▸ Passage provided:
+ + + +
Problem using a voltage divider to input a voltage to a low impedance line

jackrae:
A transistor used in emitter follower mode has the "load" between emitter and ground. Therefore "all" of the output voltage appears across this load. There must always be a drive voltage between base and emitter to produce the base-to-emitter drive current. Hence the emitter voltage can never be greater than the base voltage (both relative to ground). If the base voltage is the PWM output of the arduino - a nominal 5 volts, it follows that the emitter voltage can never be greater than the arduino voltage.

Thanks for the explanation. That makes sense. It's nice to understand why I was seeing what I was seeing. It had me stumped, and I had not yet found an explanation elsewhere.

Now the question is--how can I get the 0 to 12 Volt range that I want? Obviously it is not going to be in the common emitter mode. I'll keep looking for an answer. Any help will be appreciated.

Magician:

I need to send a signal of between 0 and 12 Volt to an electric-over-hydraulic trailer brake.

I stumbled, why not put simple question in subject line "how to switch my trailer brake?"
+ + + +
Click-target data

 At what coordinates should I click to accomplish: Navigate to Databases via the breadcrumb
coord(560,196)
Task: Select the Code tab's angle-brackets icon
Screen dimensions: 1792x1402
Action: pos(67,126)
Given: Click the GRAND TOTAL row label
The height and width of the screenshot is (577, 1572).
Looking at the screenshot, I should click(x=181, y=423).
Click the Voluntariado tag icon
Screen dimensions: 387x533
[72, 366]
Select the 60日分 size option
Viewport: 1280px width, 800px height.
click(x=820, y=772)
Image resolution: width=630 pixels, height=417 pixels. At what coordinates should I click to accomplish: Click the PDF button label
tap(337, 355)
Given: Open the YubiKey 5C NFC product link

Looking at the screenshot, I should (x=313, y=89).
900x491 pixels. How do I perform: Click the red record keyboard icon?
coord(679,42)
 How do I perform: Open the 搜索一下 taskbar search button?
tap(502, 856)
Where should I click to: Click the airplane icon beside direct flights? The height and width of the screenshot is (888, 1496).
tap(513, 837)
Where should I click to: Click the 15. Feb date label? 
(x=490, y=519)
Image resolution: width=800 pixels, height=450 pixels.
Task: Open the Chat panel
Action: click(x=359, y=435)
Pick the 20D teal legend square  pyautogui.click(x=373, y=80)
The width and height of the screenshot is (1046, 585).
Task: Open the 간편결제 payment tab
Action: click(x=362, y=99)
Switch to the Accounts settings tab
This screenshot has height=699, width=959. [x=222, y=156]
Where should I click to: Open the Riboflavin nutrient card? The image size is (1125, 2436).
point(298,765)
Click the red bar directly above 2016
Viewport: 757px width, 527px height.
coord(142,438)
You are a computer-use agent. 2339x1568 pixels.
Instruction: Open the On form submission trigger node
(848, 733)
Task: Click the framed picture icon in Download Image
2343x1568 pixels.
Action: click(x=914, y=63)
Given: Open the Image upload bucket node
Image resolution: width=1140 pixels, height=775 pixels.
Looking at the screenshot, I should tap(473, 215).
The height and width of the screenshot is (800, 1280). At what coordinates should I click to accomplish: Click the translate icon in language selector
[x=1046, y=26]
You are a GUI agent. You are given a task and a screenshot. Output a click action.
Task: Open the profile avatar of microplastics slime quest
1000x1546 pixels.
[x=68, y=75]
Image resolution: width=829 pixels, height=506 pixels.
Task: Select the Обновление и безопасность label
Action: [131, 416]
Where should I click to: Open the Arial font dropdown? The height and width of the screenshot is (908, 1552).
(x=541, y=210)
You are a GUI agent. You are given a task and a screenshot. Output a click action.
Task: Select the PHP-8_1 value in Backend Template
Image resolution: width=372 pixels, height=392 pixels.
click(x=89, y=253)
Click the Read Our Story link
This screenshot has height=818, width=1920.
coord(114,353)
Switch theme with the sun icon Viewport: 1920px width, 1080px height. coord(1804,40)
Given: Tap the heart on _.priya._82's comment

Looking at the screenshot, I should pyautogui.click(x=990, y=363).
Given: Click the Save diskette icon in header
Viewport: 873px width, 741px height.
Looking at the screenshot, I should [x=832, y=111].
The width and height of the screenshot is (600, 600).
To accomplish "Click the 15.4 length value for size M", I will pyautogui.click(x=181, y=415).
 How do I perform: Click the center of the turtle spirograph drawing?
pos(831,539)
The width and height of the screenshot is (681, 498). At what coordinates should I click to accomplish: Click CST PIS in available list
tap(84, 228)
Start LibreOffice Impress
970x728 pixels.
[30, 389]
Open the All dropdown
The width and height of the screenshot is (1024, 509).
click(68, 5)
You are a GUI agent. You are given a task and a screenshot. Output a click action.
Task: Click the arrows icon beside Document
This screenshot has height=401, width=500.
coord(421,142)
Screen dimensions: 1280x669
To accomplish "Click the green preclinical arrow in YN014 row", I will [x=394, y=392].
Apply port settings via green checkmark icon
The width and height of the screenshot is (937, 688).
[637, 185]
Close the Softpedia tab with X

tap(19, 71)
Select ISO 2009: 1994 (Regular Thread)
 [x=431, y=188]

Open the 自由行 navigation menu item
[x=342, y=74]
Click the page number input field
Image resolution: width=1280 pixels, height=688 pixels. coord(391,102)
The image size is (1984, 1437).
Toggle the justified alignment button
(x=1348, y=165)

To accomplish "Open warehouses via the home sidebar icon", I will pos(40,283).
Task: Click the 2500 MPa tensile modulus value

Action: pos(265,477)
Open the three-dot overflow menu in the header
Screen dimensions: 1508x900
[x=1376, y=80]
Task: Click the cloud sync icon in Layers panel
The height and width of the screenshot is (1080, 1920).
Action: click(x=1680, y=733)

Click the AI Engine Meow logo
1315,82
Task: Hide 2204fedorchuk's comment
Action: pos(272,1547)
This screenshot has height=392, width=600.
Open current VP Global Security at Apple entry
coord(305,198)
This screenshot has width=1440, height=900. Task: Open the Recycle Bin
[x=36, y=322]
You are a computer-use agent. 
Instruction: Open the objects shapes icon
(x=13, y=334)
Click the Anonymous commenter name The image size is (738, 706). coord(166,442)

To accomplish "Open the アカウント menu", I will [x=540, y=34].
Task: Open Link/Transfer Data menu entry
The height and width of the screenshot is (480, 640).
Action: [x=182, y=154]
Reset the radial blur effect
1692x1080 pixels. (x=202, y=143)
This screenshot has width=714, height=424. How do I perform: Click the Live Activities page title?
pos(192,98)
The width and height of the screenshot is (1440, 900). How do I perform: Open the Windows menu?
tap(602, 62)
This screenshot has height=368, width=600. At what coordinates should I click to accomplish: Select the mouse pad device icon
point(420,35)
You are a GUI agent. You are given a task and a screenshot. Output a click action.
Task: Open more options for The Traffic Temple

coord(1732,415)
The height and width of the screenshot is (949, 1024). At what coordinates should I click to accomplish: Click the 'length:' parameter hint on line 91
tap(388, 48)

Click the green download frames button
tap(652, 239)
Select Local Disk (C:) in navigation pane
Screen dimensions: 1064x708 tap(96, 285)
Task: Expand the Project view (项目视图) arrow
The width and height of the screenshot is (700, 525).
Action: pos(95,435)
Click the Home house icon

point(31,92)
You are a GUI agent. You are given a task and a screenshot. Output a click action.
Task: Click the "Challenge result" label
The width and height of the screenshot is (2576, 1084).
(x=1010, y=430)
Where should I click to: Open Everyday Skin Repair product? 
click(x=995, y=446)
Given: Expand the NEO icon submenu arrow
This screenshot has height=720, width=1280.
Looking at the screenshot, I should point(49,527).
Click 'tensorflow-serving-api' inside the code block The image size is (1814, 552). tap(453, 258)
+ + + +
▸ Exercise requirements:
**1)** Repeat everything in the transistor thread from "Thanks for the" down to "electric-over-hydraulic trailer brake.".
**2)** Rewrite everything from the start of the listing down to the line containing "Action: pos(67,126)", replacing "breadcrumb" with "breadcrumb trail". Return only those lines.

▸ Responses to the tasks:
**1)**
Thanks for the explanation. That makes sense. It's nice to understand why I was seeing what I was seeing. It had me stumped, and I had not yet found an explanation elsewhere.

Now the question is--how can I get the 0 to 12 Volt range that I want? Obviously it is not going to be in the common emitter mode. I'll keep looking for an answer. Any help will be appreciated.

Magician:

I need to send a signal of between 0 and 12 Volt to an electric-over-hydraulic trailer brake.

**2)**
 At what coordinates should I click to accomplish: Navigate to Databases via the breadcrumb trail
coord(560,196)
Task: Select the Code tab's angle-brackets icon
Screen dimensions: 1792x1402
Action: pos(67,126)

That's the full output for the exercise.